• DIRECTION 1:
Retype the passage from the piece on the PBS documentary below, starting with "Now, I don't" and going on through "to fight back.".

• SELECTED TEXT:
▶
Cyber-war, in a sense

The US Public Broadcasting Service (PBS) is airing a documentary film this week by affiliate WNET in New York, called "Caught in the Crossfire: Arab-Americans in Wartime," which considers the predicament of Arab-Americans since the 9/11 atrocity. In addition to the film is a companion Web site offering background material for curious viewers.

Unfortunately, a few people disapproved of some of that material, and PBS did exactly what any spineless pandering coward would do; they buckled to pressure (or the fear of pressure) from New York's Jewish and Israeli lobbying groups, and removed content from the companion site which dares to tell the Palestinian story without the mandatory pro-Israel bias.

Some of the purged, non-Kosher information may have been inaccurate, according to this heavily-biased report by Ira Stoll in the New York Sun. But the story's chief implication, that PBS buckled because it feared that some diabolical cabal of well-heeled New York Jews could obstruct its funding and shave its viewership makes this something of a cyberattack -- or at least a cybersurrender.

Now, I don't want to get into arguments with readers about who's right and who's wrong and who threw the first punch in Palestine. The conflict is messy and old and full of complications and interference from geopolitical players, the full effects of which which I don't pretend to understand. I'll say this much: personally I'd be a lot more comfortable with the Palestinian struggle if they'd stick to attacking Israeli military targets exclusively, and leave civilians out of it. On the other hand they are under occupation, they have no homeland, and most importantly, no army with which to attack military targets. They're so outmanned, outmanouvred and outgunned that it's hard to think of what else they could do to fight back.

But here we're concerned with another area where Israel has the Palestinians hopelessly outdone: in the marketplace of public debate, which the PBS self-censorship move illustrates, and, in its own pathetic way, exacerbates. Israel possesses, by Palestinian standards, effectively limitless resources to advance their propaganda. They demonize Palestinian combatants as 'terrorists', lionize their own dead as sacrificial lambs, and justify their aggressive military assaults as a matter of self-preservation. And that's fine; propaganda is what governments do.
◀
• DIRECTION 2:
Find every line in the rows below that contains the word "icon", and copy each one.

• DATASET RECORDS:
▶
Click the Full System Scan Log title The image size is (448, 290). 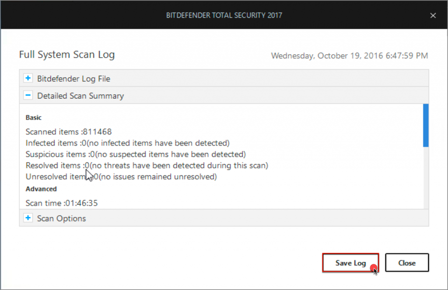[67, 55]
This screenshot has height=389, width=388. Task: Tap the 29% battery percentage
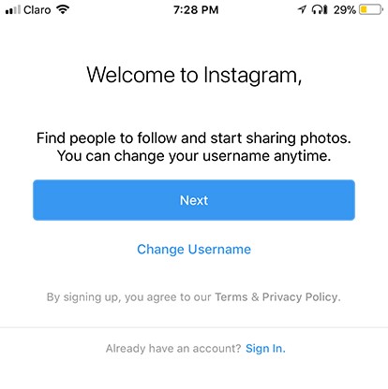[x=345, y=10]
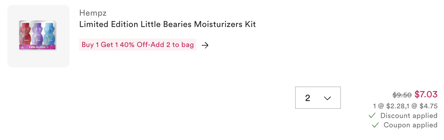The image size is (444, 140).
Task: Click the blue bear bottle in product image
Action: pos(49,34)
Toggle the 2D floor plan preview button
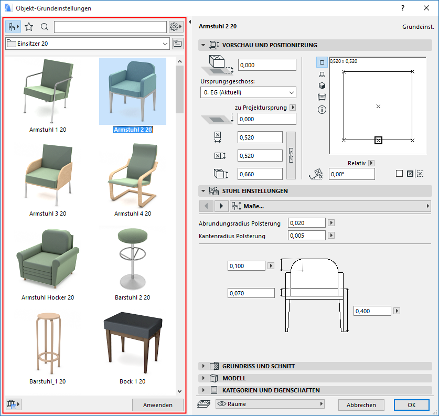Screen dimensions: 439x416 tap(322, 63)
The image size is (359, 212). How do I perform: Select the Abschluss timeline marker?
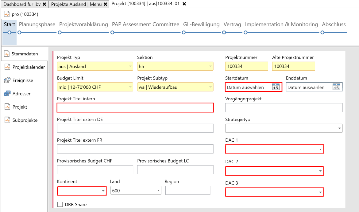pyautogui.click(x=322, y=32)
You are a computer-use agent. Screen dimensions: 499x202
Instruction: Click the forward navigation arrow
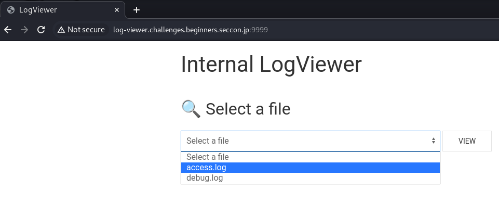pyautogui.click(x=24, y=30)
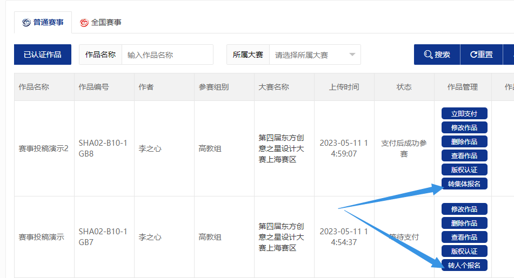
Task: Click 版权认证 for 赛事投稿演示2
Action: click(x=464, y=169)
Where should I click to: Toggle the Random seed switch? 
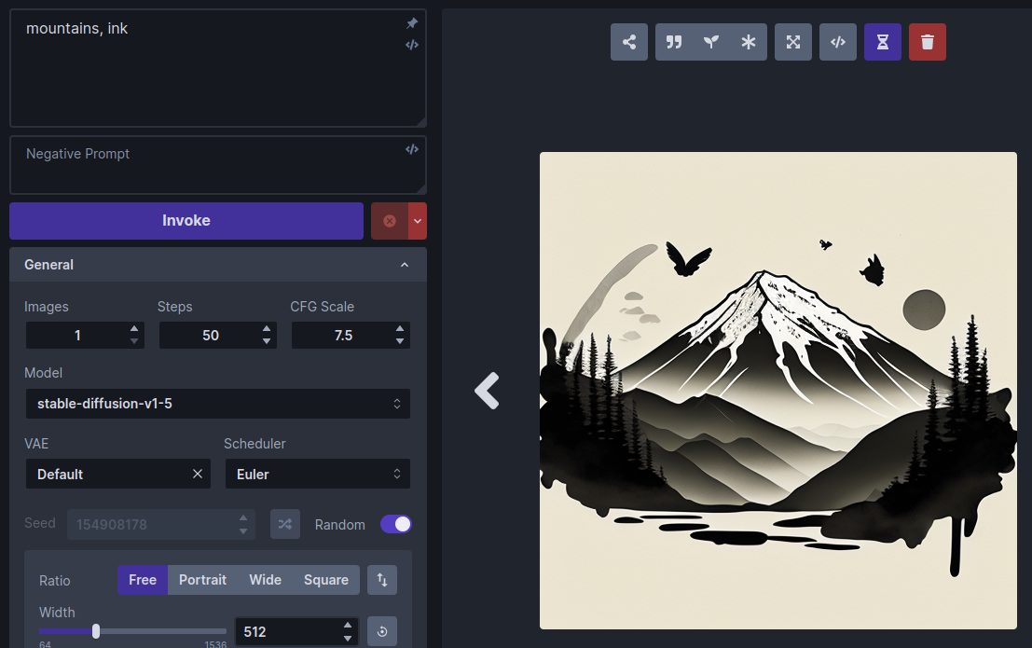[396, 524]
◀
▶
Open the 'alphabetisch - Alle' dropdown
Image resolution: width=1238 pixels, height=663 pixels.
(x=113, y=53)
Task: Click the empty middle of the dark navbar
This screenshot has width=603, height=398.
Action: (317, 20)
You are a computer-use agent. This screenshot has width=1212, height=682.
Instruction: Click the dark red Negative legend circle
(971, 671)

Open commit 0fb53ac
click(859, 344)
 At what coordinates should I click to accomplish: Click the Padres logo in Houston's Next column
◀
▶
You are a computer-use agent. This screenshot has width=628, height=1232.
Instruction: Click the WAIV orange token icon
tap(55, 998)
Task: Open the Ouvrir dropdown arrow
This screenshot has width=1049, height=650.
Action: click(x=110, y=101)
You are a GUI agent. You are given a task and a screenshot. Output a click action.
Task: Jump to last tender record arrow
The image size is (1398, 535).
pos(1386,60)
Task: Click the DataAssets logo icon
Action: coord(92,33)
◀
• EXERCISE RESPONSE 1:
Now, I don't want to get into arguments with readers about who's right and who's wrong and who threw the first punch in Palestine. The conflict is messy and old and full of complications and interference from geopolitical players, the full effects of which which I don't pretend to understand. I'll say this much: personally I'd be a lot more comfortable with the Palestinian struggle if they'd stick to attacking Israeli military targets exclusively, and leave civilians out of it. On the other hand they are under occupation, they have no homeland, and most importantly, no army with which to attack military targets. They're so outmanned, outmanouvred and outgunned that it's hard to think of what else they could do to fight back.

• EXERCISE RESPONSE 2:
Instruction: Click the WAIV orange token icon
Task: Click the DataAssets logo icon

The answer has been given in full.